Jakarta (ANTARA
News) - Dewan Pers dan Lembaga Perlindungan Saksi dan Korban (LPSK)
tengah mempersiapkan pedoman pemberitaan saksi dan korban bagi jurnalis,
sehingga jurnalis diharapkan mengetahui rambu-rambu saat menjadikan
saksi dan korban sebagai narasumber.
"Dewan Pers dan LPSK berencana membuat nota kesepakatan untuk
menyusun draf pedoman peliputan dalam rangka perlindungan saksi dan
korban," kata Ketua Komisi Hukum Dewan Pers Yosep Adi Prasetyo, dalam
diskusi soal penyusunan kode etik jurnalistik berperspektif perlindungan
saksi dan korban, di Jakarta, Jumat.
Saat ini, lanjut dia, masih banyak jurnalis yang belum
mengetahui rambu-rambu saat akan menjadikan saksi dan korban sebagai
narasumber, padahal perlu perlakuan khusus kepada narasumber yang
berstatus sebagai korban dan saksi.
"Kalau tidak, sewaktu-waktu jiwa mereka bisa terancam akibat pemberitaan," katanya.
Menurut dia, tanpa adanya mekanisme peliputan yang jelas saksi
dan korban akan rentan dieksploitasi, baik oleh tersangka maupun
wartawan.
Jika nota kesepakatan sudah selesai, Dewan Pers kemudian akan
mengeluarkan pedoman yang harus dipatuhi semua jurnalis. Sehingga, bila
ada yang melanggar,
maka akan kami berikan teguran. Jika perlu, kami akan mengundang pemilik media, kata Yosep.
Oleh karena itu, dirinya berharap pedoman itu juga menjadi
rujukan bagi saksi dan korban saat dimintai wawancara oleh jurnalis.
"Saksi maupun korban harus
menjamin kebebasan mengakses informasi. Karena banyak kasus di pengadilan yang membutuhkan intervensi jurnalis," paparnya.

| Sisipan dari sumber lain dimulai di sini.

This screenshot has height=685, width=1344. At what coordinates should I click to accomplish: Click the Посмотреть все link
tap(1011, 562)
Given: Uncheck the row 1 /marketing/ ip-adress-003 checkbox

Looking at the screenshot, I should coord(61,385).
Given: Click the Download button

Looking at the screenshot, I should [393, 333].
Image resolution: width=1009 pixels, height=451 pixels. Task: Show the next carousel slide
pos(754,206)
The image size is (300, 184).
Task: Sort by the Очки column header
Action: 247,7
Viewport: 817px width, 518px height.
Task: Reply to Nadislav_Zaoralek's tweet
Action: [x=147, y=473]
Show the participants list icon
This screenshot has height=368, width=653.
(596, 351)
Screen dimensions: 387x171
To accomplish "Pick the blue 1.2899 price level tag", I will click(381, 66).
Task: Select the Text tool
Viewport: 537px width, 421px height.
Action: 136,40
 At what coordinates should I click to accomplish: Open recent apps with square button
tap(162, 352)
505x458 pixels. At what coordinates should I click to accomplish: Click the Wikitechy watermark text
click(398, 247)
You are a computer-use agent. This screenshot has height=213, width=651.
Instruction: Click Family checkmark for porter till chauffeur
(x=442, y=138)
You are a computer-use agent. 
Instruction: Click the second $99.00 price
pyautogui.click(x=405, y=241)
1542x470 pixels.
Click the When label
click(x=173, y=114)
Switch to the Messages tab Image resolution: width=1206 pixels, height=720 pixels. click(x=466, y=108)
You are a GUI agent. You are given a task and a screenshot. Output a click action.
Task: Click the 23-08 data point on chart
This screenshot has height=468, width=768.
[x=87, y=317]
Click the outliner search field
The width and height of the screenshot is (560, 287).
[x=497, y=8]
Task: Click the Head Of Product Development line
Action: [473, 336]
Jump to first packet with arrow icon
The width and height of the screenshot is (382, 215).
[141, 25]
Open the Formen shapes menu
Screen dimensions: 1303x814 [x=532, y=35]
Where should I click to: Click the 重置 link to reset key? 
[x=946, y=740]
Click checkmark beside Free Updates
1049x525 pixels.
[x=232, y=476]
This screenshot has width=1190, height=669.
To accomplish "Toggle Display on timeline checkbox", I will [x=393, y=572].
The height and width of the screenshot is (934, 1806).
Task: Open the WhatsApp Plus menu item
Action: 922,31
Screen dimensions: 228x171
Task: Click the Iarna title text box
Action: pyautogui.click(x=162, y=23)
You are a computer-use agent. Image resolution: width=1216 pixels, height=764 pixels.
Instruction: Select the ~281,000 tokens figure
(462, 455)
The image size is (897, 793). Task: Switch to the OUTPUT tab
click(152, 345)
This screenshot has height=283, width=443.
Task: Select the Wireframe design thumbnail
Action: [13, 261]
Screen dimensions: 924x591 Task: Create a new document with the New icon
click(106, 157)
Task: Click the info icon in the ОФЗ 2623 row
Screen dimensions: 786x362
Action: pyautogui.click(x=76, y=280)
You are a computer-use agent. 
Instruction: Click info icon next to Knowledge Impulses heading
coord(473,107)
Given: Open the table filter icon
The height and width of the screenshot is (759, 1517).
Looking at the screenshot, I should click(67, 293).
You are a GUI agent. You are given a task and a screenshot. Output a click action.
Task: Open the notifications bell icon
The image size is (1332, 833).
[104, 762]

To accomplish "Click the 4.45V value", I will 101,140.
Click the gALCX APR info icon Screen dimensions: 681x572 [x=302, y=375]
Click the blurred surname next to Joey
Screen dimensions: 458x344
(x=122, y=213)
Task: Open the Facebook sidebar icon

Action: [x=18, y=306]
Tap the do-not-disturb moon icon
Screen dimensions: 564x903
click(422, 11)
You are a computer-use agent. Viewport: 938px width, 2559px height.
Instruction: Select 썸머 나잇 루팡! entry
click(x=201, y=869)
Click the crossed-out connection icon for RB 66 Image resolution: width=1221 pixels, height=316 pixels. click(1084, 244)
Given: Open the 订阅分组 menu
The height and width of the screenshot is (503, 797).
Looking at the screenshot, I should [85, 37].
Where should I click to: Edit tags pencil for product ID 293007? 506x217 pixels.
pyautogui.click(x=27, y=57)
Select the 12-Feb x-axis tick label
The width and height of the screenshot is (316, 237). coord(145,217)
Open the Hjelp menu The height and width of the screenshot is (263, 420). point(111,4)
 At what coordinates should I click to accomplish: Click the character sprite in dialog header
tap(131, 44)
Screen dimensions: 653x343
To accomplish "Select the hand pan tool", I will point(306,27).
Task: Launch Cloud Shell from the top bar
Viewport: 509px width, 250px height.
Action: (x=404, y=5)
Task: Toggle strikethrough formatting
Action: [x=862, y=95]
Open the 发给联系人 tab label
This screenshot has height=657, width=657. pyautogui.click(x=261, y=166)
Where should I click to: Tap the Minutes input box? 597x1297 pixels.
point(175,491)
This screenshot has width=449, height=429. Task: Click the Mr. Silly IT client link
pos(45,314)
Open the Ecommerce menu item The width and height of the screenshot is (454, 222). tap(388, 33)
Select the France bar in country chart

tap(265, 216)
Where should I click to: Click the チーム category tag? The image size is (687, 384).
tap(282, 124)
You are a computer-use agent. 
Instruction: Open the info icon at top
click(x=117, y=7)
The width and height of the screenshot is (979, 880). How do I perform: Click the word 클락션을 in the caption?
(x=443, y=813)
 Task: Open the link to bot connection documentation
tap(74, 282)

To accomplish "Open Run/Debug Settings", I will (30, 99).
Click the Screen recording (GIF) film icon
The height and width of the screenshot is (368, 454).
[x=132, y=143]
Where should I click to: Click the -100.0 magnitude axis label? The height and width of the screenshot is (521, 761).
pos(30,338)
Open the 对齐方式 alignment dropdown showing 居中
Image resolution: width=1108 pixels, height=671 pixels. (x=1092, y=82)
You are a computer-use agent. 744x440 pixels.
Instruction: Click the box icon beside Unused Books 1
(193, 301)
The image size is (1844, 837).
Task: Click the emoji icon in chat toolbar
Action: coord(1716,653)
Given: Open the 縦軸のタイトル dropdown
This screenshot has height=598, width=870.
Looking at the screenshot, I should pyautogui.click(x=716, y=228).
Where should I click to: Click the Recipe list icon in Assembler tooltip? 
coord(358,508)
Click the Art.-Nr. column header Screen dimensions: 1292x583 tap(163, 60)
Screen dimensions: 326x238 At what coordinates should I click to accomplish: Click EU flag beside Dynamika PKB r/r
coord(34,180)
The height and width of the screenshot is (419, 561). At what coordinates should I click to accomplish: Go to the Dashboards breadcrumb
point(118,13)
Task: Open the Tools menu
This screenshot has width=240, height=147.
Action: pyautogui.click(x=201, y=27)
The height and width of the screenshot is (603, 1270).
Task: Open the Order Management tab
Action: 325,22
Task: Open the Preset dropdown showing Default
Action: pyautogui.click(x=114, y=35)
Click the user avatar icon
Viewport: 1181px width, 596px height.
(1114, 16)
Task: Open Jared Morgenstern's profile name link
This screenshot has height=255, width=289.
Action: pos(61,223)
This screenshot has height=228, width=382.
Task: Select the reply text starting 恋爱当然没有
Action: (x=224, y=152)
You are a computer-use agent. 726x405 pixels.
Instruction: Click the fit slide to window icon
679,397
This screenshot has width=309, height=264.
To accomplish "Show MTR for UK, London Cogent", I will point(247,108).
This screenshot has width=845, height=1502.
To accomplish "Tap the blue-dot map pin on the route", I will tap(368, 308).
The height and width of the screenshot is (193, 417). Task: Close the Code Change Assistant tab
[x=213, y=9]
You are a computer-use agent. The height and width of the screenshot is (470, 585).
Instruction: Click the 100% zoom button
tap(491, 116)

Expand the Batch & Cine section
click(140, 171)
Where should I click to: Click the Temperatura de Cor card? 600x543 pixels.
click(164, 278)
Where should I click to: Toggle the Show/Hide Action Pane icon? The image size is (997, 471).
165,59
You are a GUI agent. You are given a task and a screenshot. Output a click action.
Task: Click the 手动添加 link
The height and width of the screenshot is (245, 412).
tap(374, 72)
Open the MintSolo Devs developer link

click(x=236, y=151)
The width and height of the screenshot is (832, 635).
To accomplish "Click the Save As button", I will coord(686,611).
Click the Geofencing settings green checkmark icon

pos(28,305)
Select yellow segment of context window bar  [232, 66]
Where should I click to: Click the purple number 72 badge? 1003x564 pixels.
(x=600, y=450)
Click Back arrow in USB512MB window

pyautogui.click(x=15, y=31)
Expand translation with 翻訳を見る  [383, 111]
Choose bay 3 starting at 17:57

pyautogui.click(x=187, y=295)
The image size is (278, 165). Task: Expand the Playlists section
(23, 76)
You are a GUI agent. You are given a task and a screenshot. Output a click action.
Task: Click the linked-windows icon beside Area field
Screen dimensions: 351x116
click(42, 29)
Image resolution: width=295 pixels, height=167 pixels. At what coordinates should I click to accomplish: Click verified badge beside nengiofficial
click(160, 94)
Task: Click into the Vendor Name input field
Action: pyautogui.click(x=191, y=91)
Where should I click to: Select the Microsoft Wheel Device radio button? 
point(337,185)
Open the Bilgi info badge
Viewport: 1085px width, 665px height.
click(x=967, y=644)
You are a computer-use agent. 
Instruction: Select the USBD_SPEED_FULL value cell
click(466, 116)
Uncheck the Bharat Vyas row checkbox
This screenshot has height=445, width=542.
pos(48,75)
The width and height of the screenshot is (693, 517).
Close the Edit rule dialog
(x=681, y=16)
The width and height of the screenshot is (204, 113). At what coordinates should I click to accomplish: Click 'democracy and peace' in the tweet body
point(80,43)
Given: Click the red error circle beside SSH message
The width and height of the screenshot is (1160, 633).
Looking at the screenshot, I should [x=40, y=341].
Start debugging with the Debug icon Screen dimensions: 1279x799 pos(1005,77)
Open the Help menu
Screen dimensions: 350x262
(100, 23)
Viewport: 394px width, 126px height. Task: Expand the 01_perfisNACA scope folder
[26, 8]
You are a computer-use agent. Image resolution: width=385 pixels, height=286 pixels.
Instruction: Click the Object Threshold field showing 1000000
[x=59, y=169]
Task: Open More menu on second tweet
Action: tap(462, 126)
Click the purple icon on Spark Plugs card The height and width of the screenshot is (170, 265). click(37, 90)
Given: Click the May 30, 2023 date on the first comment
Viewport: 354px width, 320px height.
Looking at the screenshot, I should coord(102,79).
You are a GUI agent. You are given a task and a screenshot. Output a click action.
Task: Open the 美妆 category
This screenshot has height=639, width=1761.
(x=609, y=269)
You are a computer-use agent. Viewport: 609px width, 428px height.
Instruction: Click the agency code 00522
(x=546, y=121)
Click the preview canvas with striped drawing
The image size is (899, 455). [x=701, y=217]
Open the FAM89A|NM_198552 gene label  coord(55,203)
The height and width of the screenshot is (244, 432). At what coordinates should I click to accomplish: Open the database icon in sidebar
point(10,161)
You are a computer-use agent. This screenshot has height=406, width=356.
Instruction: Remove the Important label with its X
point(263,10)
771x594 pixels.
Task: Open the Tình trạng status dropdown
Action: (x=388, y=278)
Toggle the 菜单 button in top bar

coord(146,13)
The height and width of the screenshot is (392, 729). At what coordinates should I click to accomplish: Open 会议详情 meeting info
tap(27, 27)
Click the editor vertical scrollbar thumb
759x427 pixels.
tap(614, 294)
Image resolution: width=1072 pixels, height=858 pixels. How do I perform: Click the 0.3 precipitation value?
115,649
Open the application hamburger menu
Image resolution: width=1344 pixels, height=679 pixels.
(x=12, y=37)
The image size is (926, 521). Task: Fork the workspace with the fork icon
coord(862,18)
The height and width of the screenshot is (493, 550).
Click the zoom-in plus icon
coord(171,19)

Ketua LPSK Abdul Haris Semendawai, mengatakan saat ini pihaknya
sedang menyusun apa isi nota kesepakatan dengan Dewan Pers. "Apakah
sifatnya umum atau juga menyangkut hal-hal teknis lain," jelasnya.
Selain dengan Dewan Pers, kata dia, LPSK juga berencana membuat
nota kesepakatan dengan Komisi Penyiaran Indonesia, Komisi Informasi
Pusat, dan sejumlah lembaga yang berkaitan dengan pemberitaan lain.
LPSK memandang adanya nota kesepakatan akan memberi jalan
tengah antara menghormati kebebasan pers dan bagaimana melindungi saksi
dan korban agar tetap optimal. "Pengalaman di beberapa negara, ketika
terjadi perbedaan penafsiran, pihak saksi atau korban langsung membawa
ke pengadilan," jelasnya.
Komisioner Komisi Penyiaran Indonesia, Idy Muzayyad
menambahkan, banyak faktor yang membuat perusahaan media memiliki porsi
lebih dalam memberitakan saksi dan korban. "Ideologi media, orientasi,
agenda, regulasi, kode etik, kompetensi, sensor mandiri, dan sikap
publik, sangat berpengaruh terhadap pemberitaan," ujar Idy.